How has being a minimalist changed my life? I have freedom and space and social connections like I never had before.

Eight years ago I was living in a home with 2600 square feet of living space with a double garage and a large yard. Every last corner was crammed with stuff. We had a freezer full of food, a pantry full of food, and a fridge full of food. It all seemed necessary and none of it was.

Today I live with my two boys, a cat and a budgie in 1500 square feet of living space (including the basement). No pantry, no TV, no car, no garage, no yard except for a small deck. Guess what? I am happier now than ever.

Here’s a list of the ways my life has improved, with some examples.

1. I’m more connected to my neighbours. We have small decks with short fences. I’ve made a good friend across my fence. I don’t have a deep freeze or a pantry so when I run short of something I go to my neighbour. When my neighbour needs something he comes to me (he got rid of a lot of stuff too). We are an unlikely pair but it works.

2. I’m more connected to friends. Now when I think about doing something I consider if a friend would like to do it with me. Of course, this is convenient for me because I don’t drive but it builds connection as we converse, and reciprocity when I think of small ways I can repay the favor.

3. I’m healthier. In summer I am on my bike nearly every day. I walk to where I need to go in the winter. There’s no such thing as bad weather when you dress for the weather. Except for minus 40 degrees celcius. That’s just bad weather.

4. My kids are more independent. We’re still kind of working on that one but I don’t chauffeur my kids around. They get themselves where they need to go by bus or cab or they walk.

5. I’m more socially aware. I used to live my life in blissful ignorance of the world around me. Now that I commute by bus I see people – all kinds of people. I’m reminded that I’m not the centre of my world. Sometimes I give my spare change to the legless man at the mall where I wait for the bus instead of getting myself a coffee. Little stuff like that matters.

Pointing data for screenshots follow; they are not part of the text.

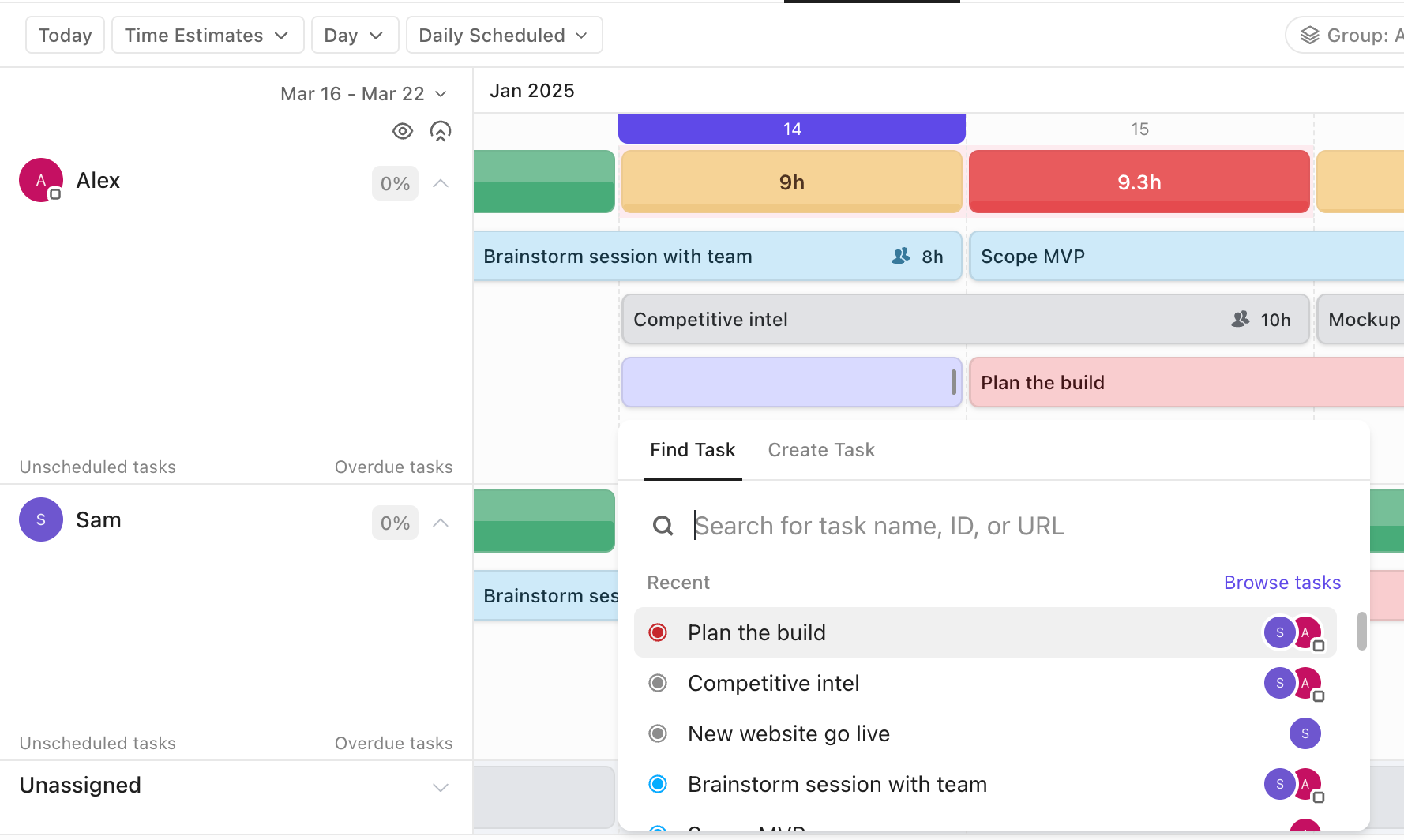Viewport: 1404px width, 840px height.
Task: Switch to the Create Task tab
Action: [x=821, y=450]
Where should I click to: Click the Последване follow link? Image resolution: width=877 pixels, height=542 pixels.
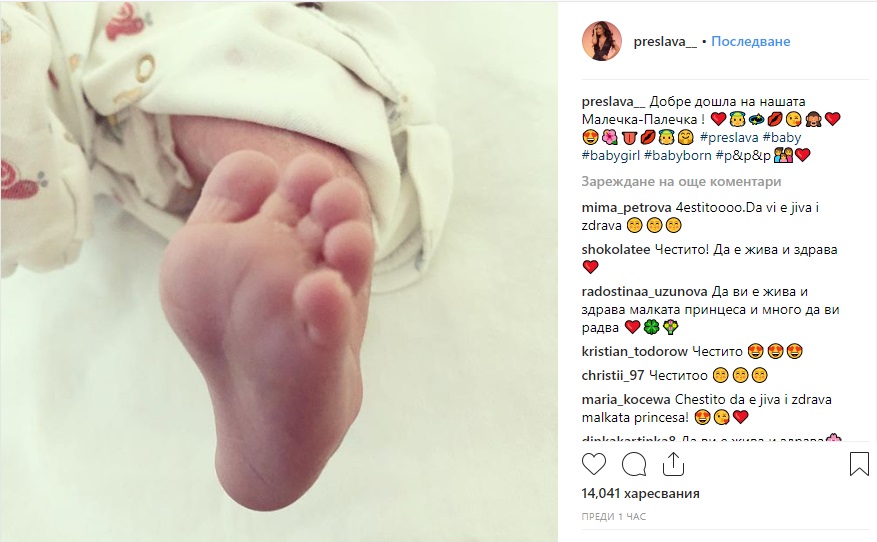coord(750,41)
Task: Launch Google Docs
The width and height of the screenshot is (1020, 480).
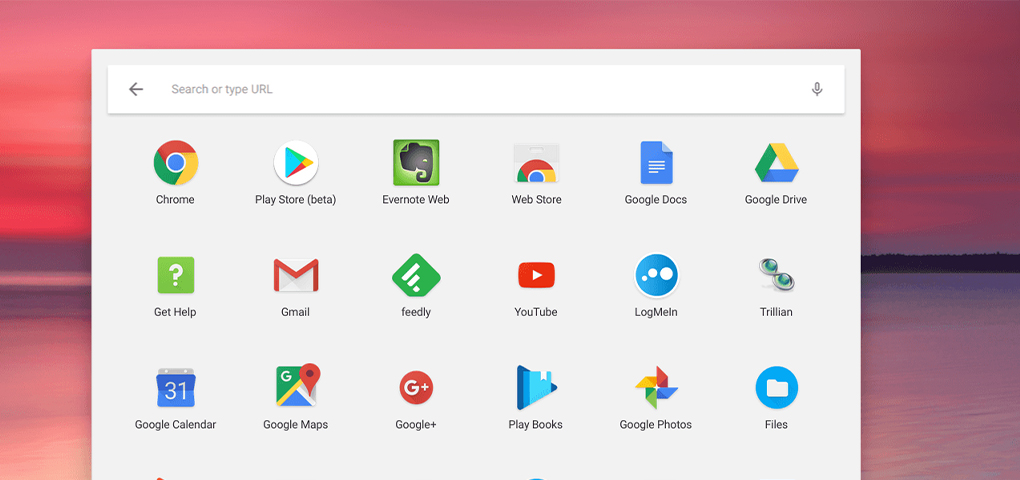Action: point(656,163)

6. I shop less. I rented a car not long ago to go out of town. I had it at home for a day and was astonished at just how much impulse buying I did. I’d really like a whatchamcallit. I think I’ll just run to Wal-Mart and get one. Wow there’s a sale on thingamabobs. I’ll get three. I’m bored so I think I’ll run to the mall. You don’t do stuff like that when it requires a 20 minute walk and you have to lug the stuff home. Have you ever paid attention to how much impulse buying you do at the grocery store? If I can’t fit it in my backpack or my wheeled cart I don’t buy it.

7. I spend my money in my neighbourhood. I found a dentist I can walk to. I go to restaurants nearby. I see a massage therapist just down the street. I go to a gym a few blocks away or ride my bike to one that’s a bit farther (thus taking care of my cardio.) I actually feel annoyed when I see a gym parking lot full of cars. Like, WTH?

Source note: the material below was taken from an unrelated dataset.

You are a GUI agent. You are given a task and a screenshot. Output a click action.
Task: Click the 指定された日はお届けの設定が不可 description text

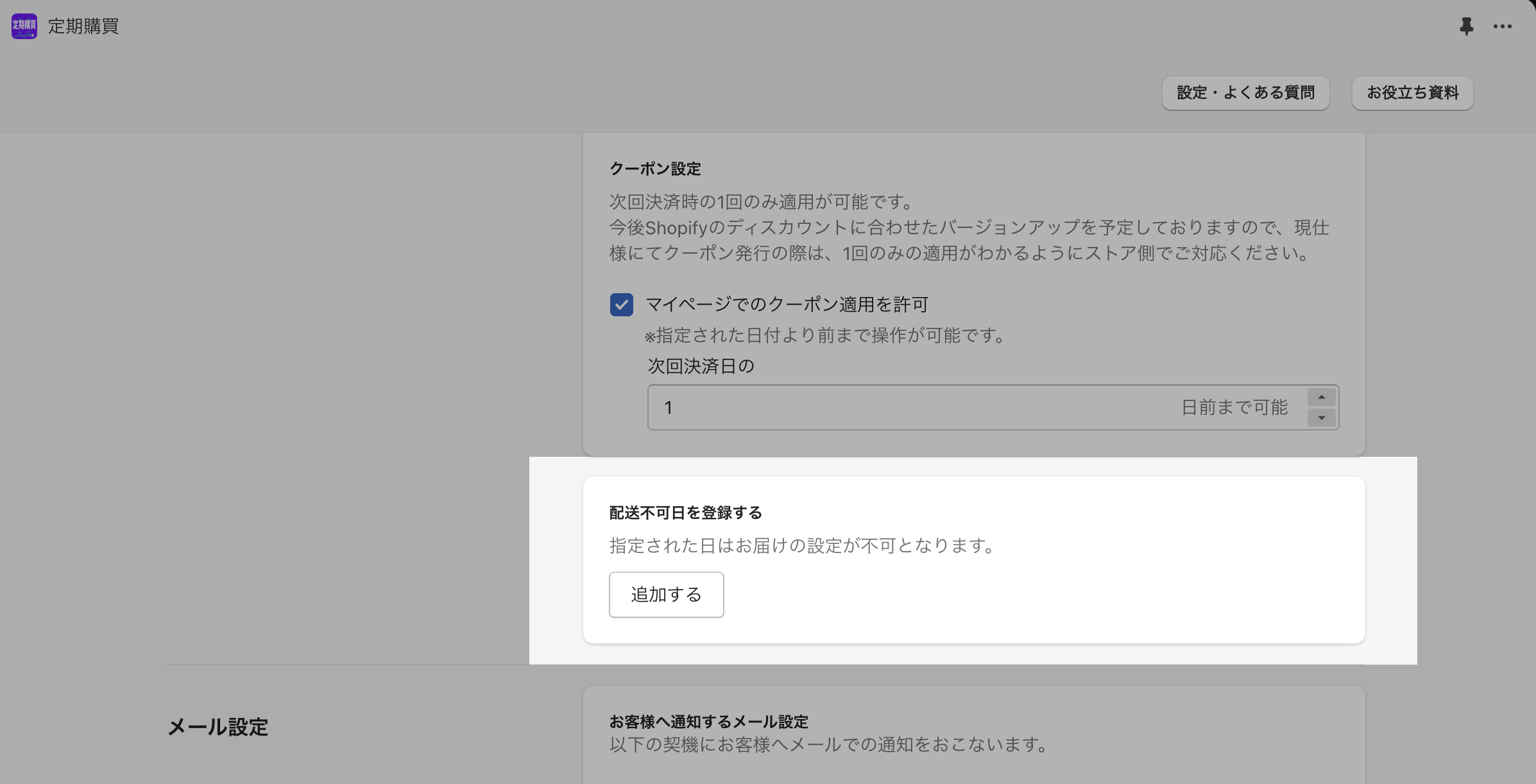802,546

8. I worry less. I don’t have to worry about the car breaking down. How will I pay for repairs? What if I need a tow? How will I get to work?

9. I feel in charge. I’m in charge of the stuff that comes into my house and the stuff that goes out. I don’t get that horrid overwhelmed feeling when I go into my basement and see piles of stuff I haven’t used in months or years.

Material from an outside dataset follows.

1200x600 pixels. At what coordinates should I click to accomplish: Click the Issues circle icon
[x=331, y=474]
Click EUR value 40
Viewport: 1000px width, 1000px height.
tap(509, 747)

10. I work less. I have one bathroom to clean. You heard me right. I have one bathroom. It takes me 10 minutes to clean it. So far, so good, but if we ever get food poisoning all at once things could get interesting. If that happens, I will just have to count on the kindness of neighbours. Nothing builds relationship like having someone throw up in your toilet.

11. I travel more. Less impulse buying and not owning a car means I have more money. I actually get by on a part-time income though it isn’t easy. The money I don’t spend on transportation, heat and power for a big home and impulse shopping, I spend on experiences like concerts and travel.

Well, that’s it. Time to go make dinner and stop by my neighbour’s house with some homemade Indian bean soup. It won’t all fit in my tiny freezer, and anyway, I want to say thanks for giving me a lift to the grocery store.